The boy looked around. What bucket?

“Move!” Ariste cried, charging towards the sink. “Move, you idiot!”

She flung the boy to the ground with one hand, and filled the bucket in the sink as quickly as the faucet would allow… which wasn’t fast at all, truth be told. In the meantime, Ariste filled the room with obscenities, most of which were directed at the boy in no particular order.

“You Aurion bastard child!” she cried, for example. “Ahh! What did I tell you about matches, you stupid boy!?”

The boy sat on the ground, slightly dumbfounded. He watched the fire burning faster and faster, catching onto more of the crates. One of the crates was filled with ceramic pots and thatch to keep them protected—that went up in a burst of intense heat rather quickly.

It felt like a dream. The dream of the sun. With all his heart he knew he shouldn’t wish it, but he wanted the fire to rise higher. Burn brighter. More intensely. Maybe even burn his arm again, and spread further, like an orange snake slithering across his skin. Ariste’s shouts droned in and out, like a mesmerizing pattern of sounds, consumed just like the wooden crates in the uncontrollable dance of the burning heat.

Somewhere in the midst of this hallucination, Harthoon had entered the room, panic growing in his eyes. The boy had never seen him so alert before. He took his coat and tried stamping out the fire. The water bucket filled, Ariste took it and threw it against the fiery inferno.
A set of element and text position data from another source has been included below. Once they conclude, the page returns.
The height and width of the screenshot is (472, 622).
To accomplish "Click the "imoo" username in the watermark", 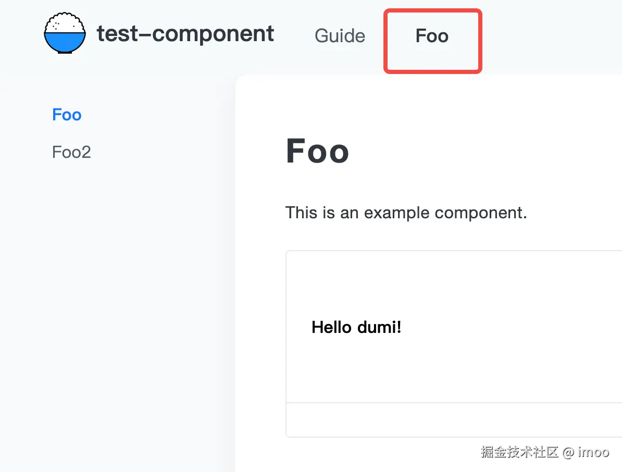I will coord(593,452).
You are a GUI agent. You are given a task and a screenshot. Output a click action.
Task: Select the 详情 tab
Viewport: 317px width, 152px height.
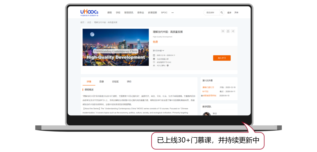(89, 82)
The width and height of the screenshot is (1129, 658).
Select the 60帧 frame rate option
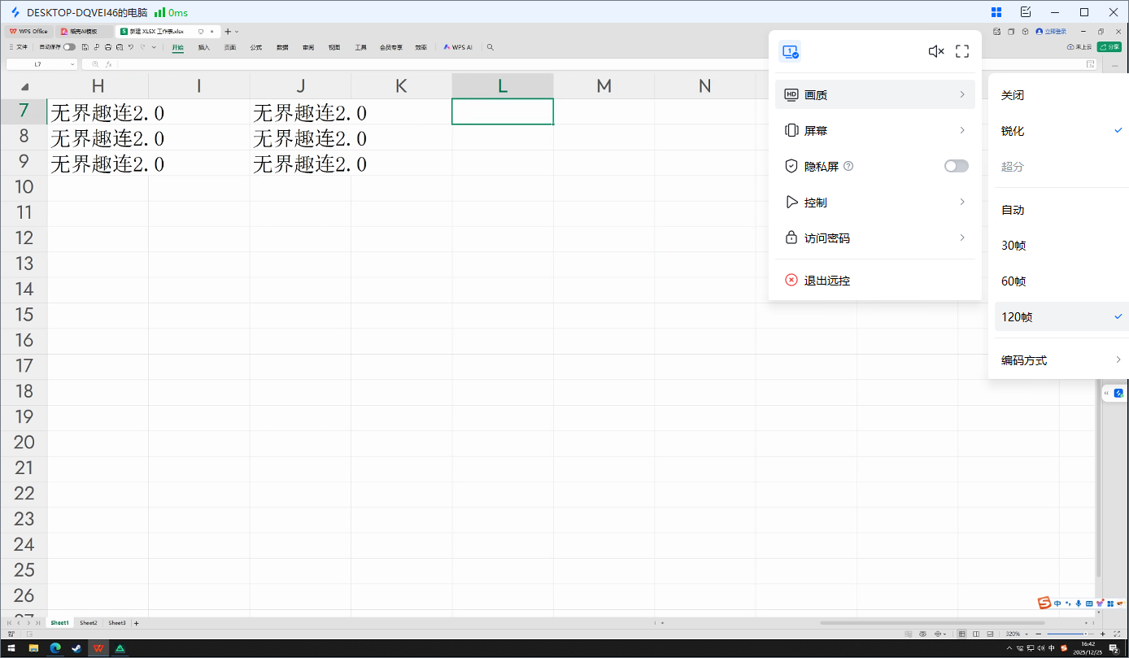[x=1013, y=281]
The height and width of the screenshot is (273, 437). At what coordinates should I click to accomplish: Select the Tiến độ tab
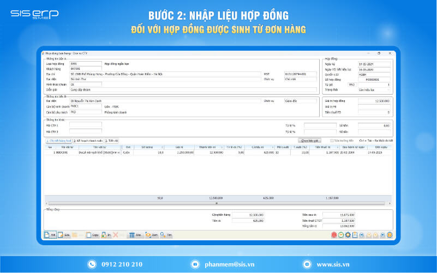112,140
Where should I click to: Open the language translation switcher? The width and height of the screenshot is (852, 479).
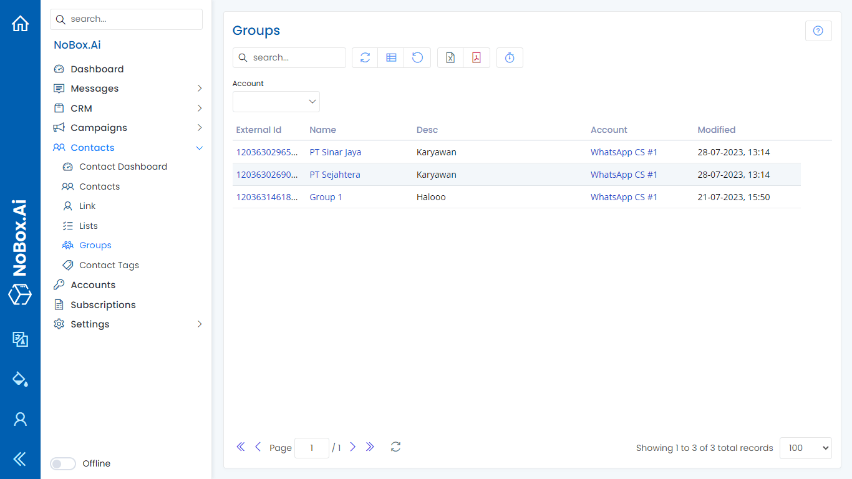pyautogui.click(x=20, y=339)
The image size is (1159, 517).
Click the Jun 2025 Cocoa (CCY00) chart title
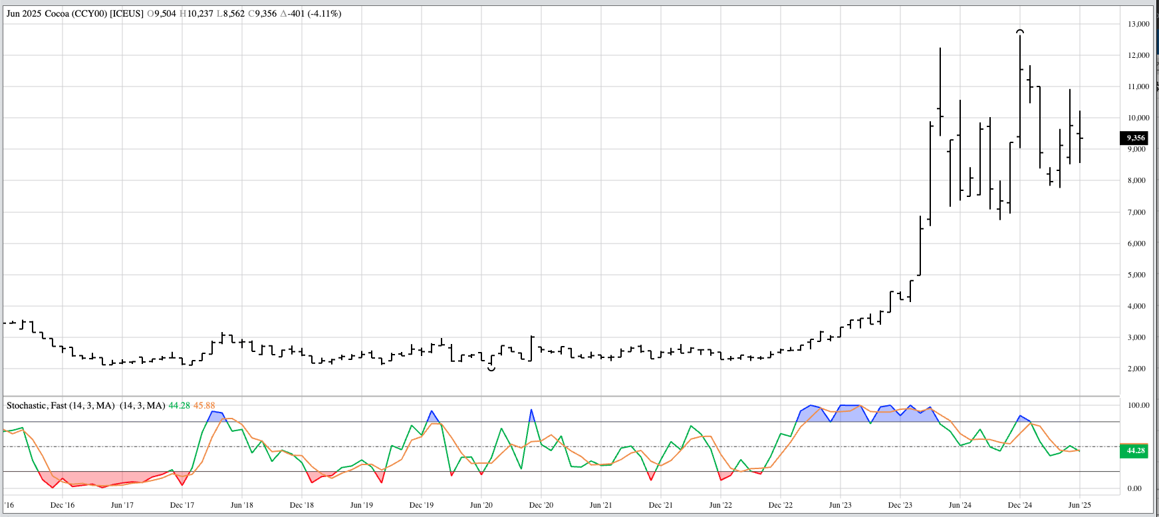(x=74, y=13)
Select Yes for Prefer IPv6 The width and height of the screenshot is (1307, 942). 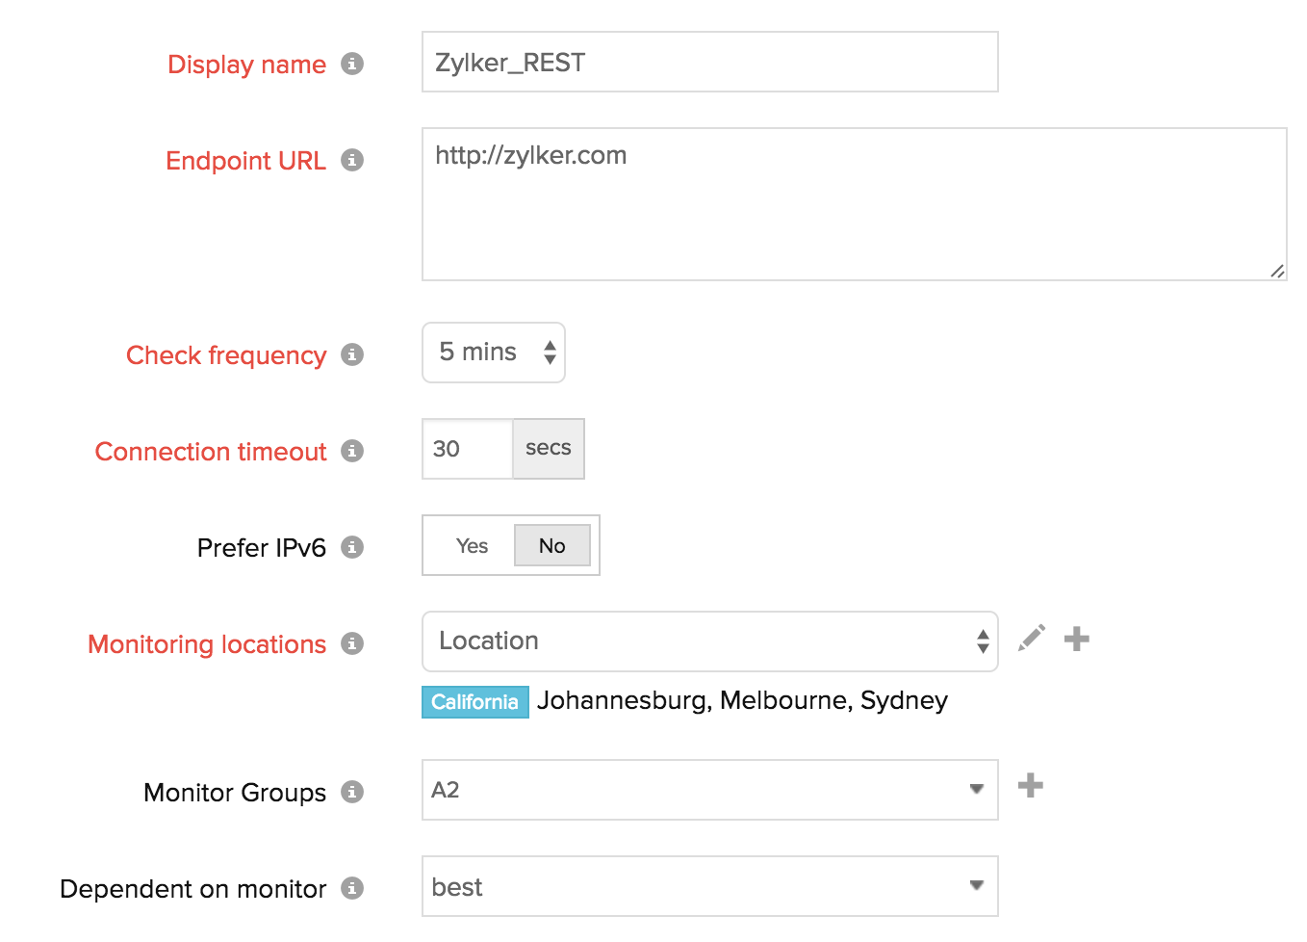pos(472,546)
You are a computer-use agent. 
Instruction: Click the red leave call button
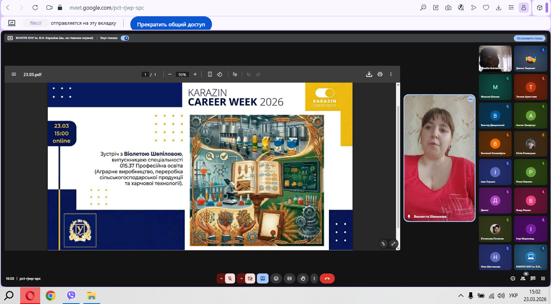pos(327,278)
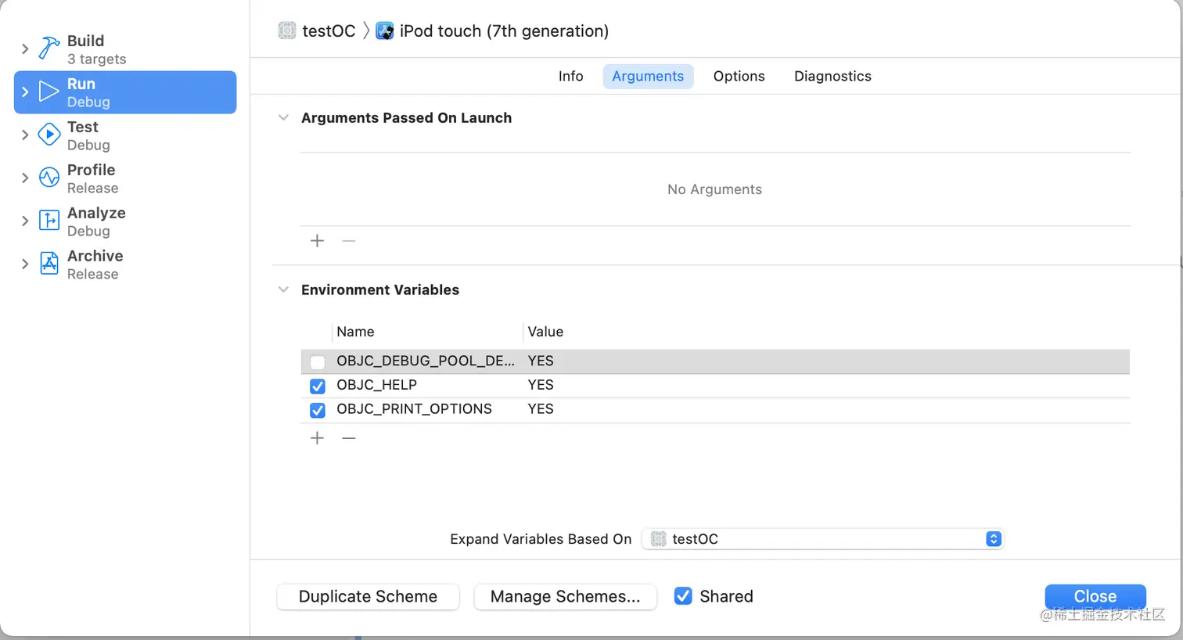
Task: Enable the OBJC_DEBUG_POOL_DE... variable checkbox
Action: tap(318, 361)
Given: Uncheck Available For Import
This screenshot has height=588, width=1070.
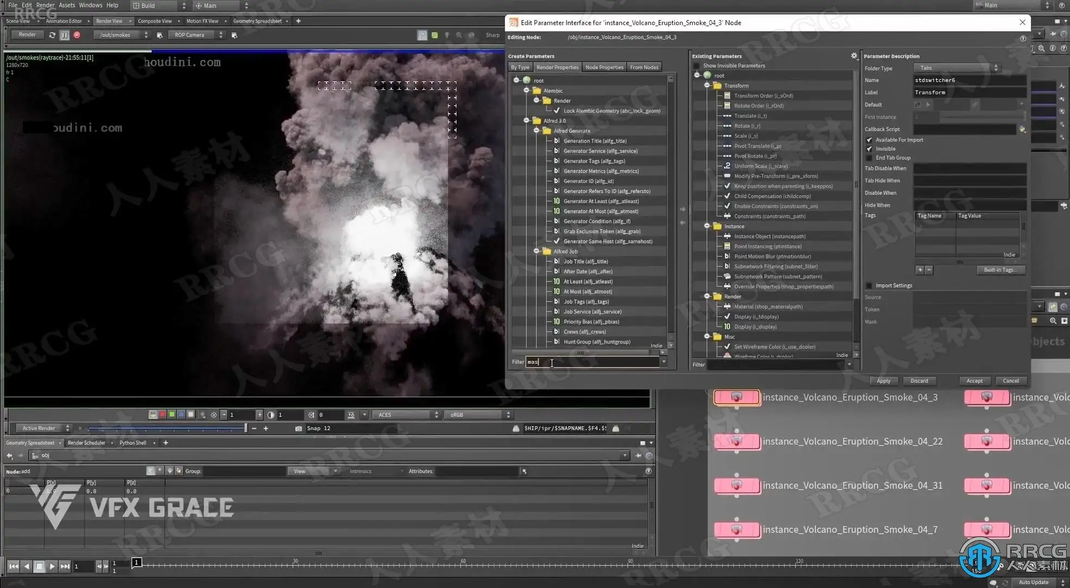Looking at the screenshot, I should tap(869, 140).
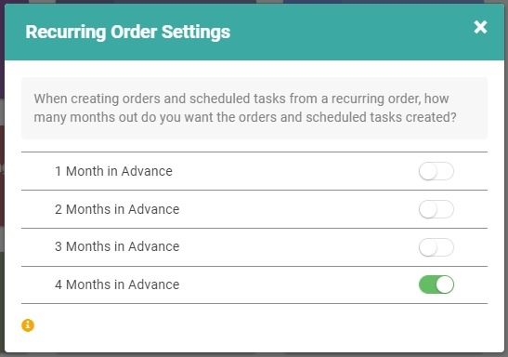Turn on 2 Months in Advance toggle
This screenshot has height=357, width=508.
point(436,209)
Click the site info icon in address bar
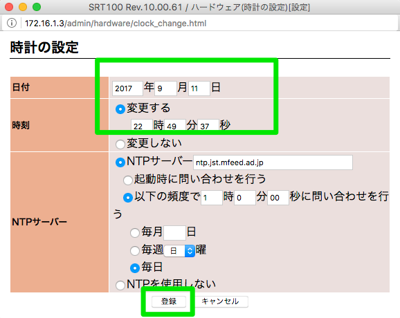400x318 pixels. click(12, 24)
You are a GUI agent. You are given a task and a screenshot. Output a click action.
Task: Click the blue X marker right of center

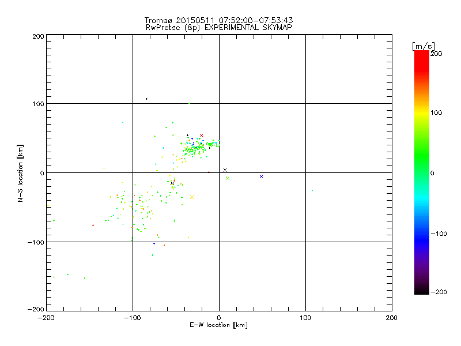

To everyone’s shock, most of which the boy’s, the flames seemed to devour the water like oil, bursting up against the ceiling and further into the room.

“Y-You did this!” Ariste shouted, no longer able to control the situation. But this she could control. She grabbed the boy by the shirt and hauled him across the room and out the door. With a thud, the boy landed against the bar, hitting his head against the wood and making him dizzy.

“I’ll strangle you for this, boy, you hear me! I’ll kill you if this place burns down! You hear me!”

She wore soft slippers. She kicked the boy hard in the stomach. Nothing felt soft.

“You… You stupid son of a bitch,” Harthoon said, more intensely than the boy had ever heard before. He added an effective kick of his own against the boy’s arm.

Ariste bent down and threw her fist at the boy’s face. It connected. The boy felt his brain in the back of his head. She hauled the boy up by his shirt again, and threw him towards the door as hard as she could. The boy tripped and fell against chairs and a table.

“Go and get the constable, you idiot!” she screamed. “And don’t come back without help!”

She and Harthoon quickly scrambled back into the kitchen to try putting out the fire again. The boy struggled to his feet, unable to see. Mostly. His eye was swelling up. He stumbled to the door, unfastened the locking bar, and flung it open. Frozen air blasted his face as he walked out into the cold.

A thought occurred to him as he stared out into the dark.

Forget the constable. Forget the fire. Forget Ariste and Harthoon.

It doesn’t matter anymore, he thought to himself. I’m never coming back.